====== PROVIDED DATA
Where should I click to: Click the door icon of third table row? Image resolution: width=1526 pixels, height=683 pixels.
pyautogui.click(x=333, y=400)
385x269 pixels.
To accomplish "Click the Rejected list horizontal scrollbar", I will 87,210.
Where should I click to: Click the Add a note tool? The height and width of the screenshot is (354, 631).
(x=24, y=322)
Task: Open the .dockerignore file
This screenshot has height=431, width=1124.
============
====== PROVIDED DATA
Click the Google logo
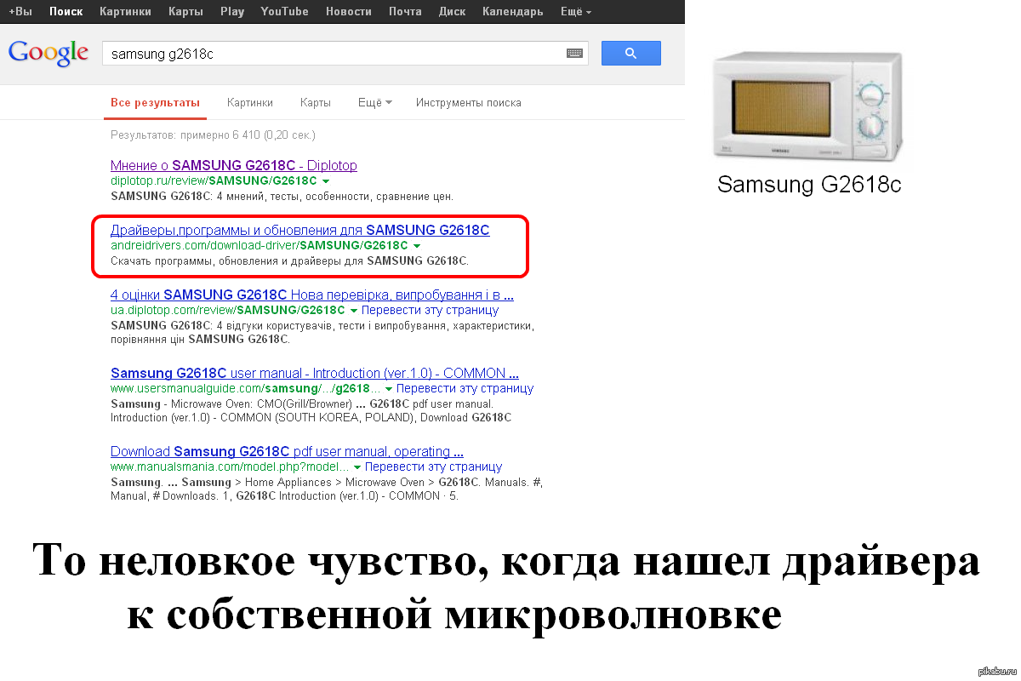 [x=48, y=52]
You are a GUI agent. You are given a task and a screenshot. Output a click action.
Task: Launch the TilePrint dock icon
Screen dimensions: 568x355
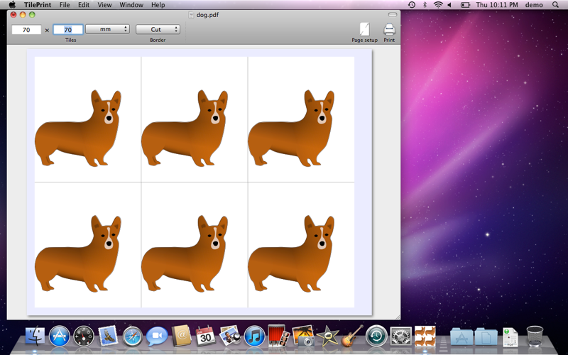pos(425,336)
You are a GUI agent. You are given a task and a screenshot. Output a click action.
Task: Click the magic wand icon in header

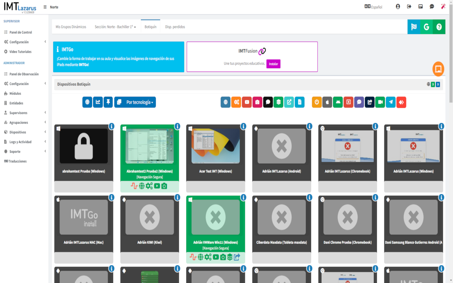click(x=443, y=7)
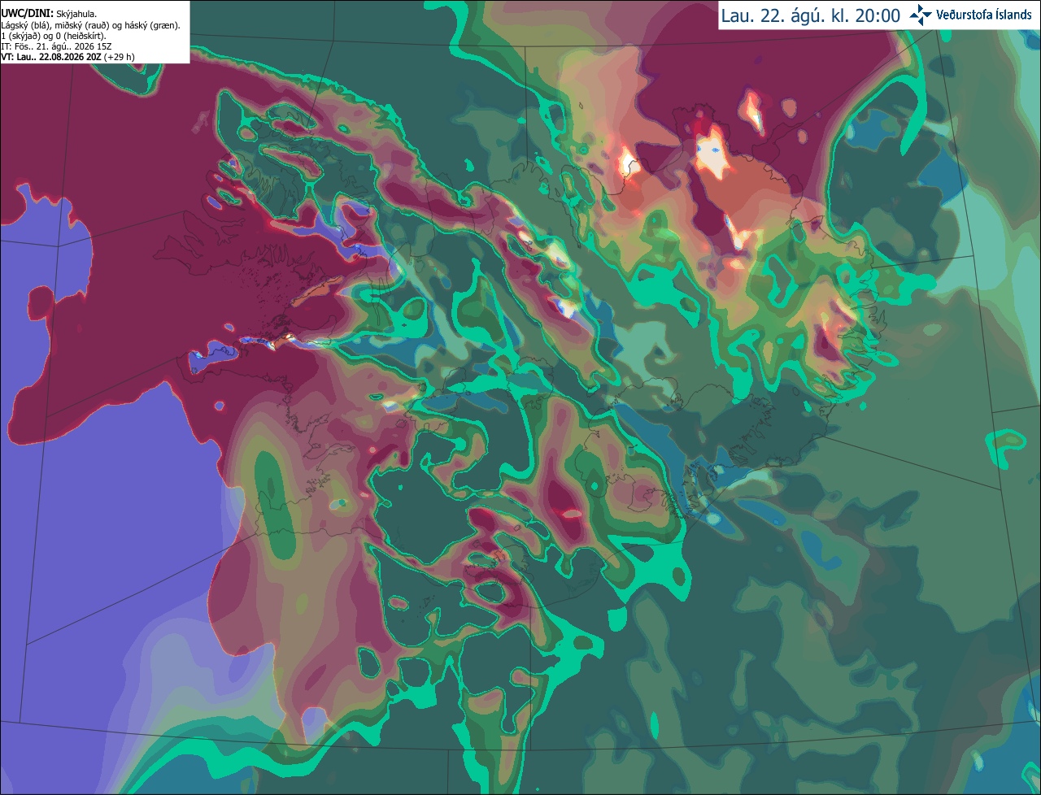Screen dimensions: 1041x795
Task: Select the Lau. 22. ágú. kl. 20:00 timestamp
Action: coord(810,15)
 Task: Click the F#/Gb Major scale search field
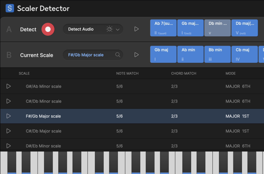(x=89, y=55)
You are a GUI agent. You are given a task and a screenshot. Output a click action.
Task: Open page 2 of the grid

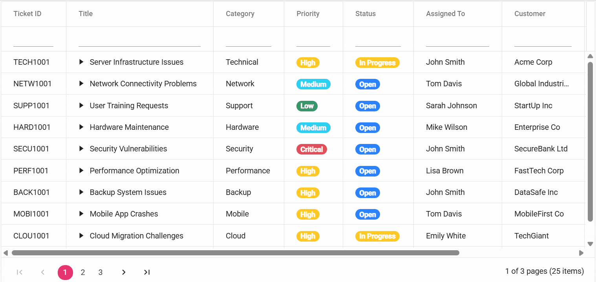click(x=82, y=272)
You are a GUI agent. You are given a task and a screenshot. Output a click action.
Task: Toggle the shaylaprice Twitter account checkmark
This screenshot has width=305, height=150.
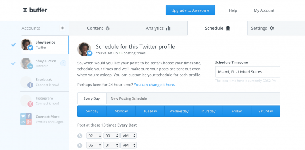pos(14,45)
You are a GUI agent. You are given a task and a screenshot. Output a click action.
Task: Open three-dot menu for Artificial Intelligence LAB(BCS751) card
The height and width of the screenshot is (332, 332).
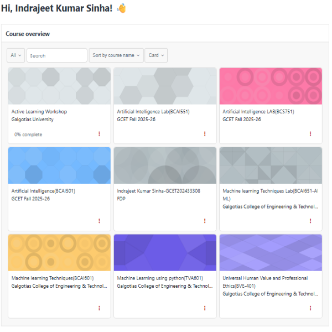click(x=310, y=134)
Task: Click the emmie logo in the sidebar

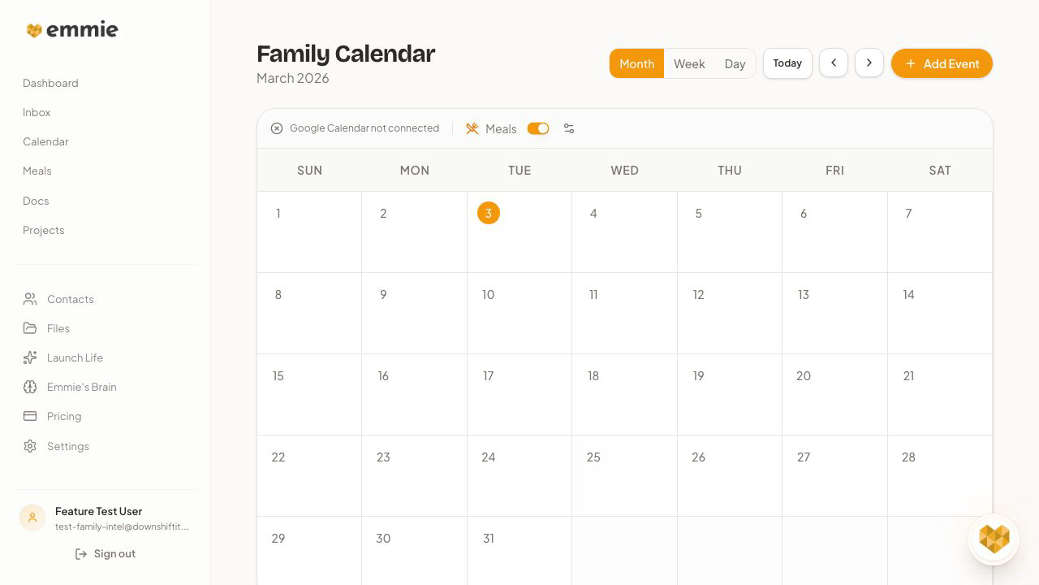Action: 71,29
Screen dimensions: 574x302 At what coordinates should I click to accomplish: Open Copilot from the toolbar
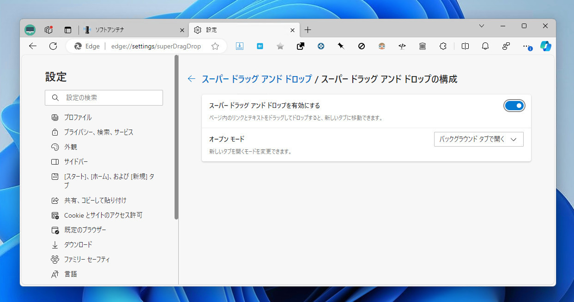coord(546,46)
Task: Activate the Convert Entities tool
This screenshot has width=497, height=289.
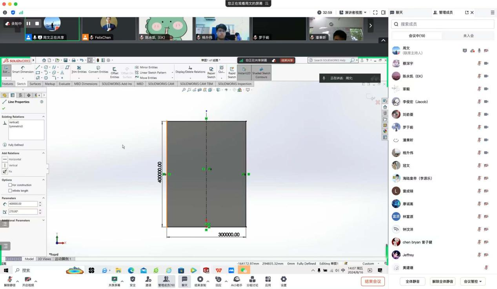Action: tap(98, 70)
============
====== PROVIDED DATA
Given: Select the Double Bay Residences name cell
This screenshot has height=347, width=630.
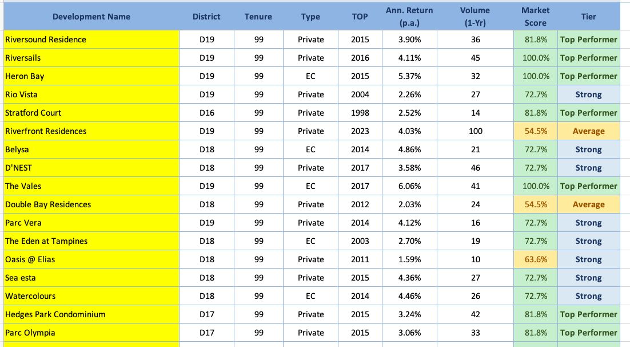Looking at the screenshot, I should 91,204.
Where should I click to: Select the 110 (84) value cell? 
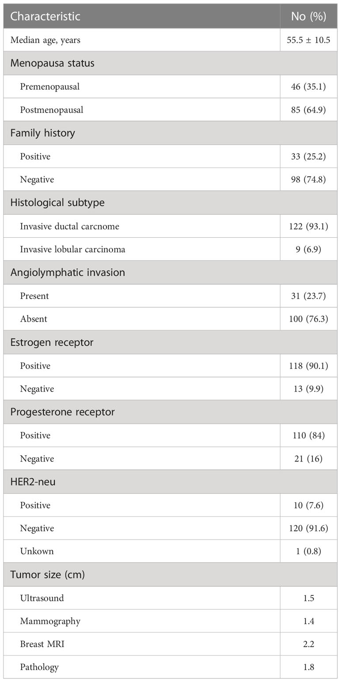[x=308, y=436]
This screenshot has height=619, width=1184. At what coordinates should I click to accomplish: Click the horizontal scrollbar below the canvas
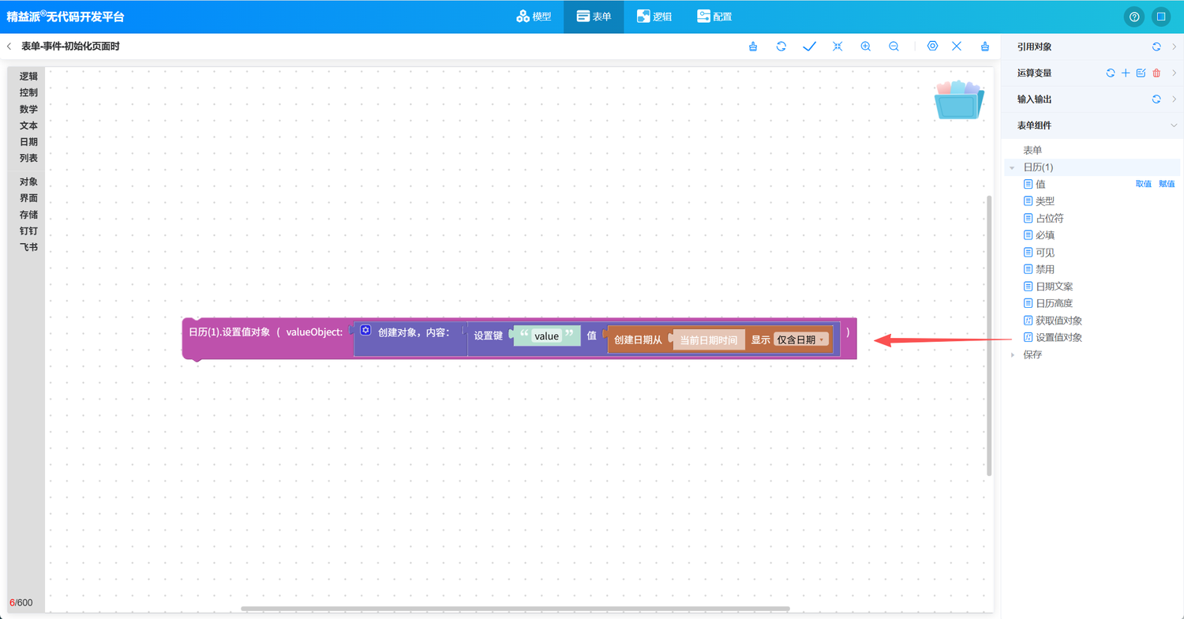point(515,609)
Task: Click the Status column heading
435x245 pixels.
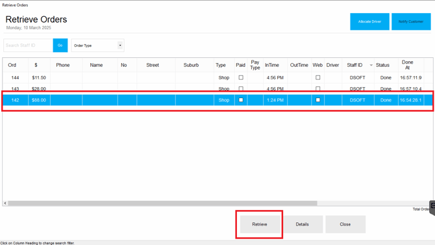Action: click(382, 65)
============
■ **WORK TO COMPLETE**
Print the lines above from the one with "Where should I click to: Click the Add" through the one with "This screenshot has height=431, width=1124.", both included, exactly as written and nothing more.

■ **ANSWER FOR THE TASK**
Where should I click to: Click the Add a note tool? The height and width of the screenshot is (354, 631).
(x=24, y=322)
Task: Open the .dockerignore file
This screenshot has height=431, width=1124.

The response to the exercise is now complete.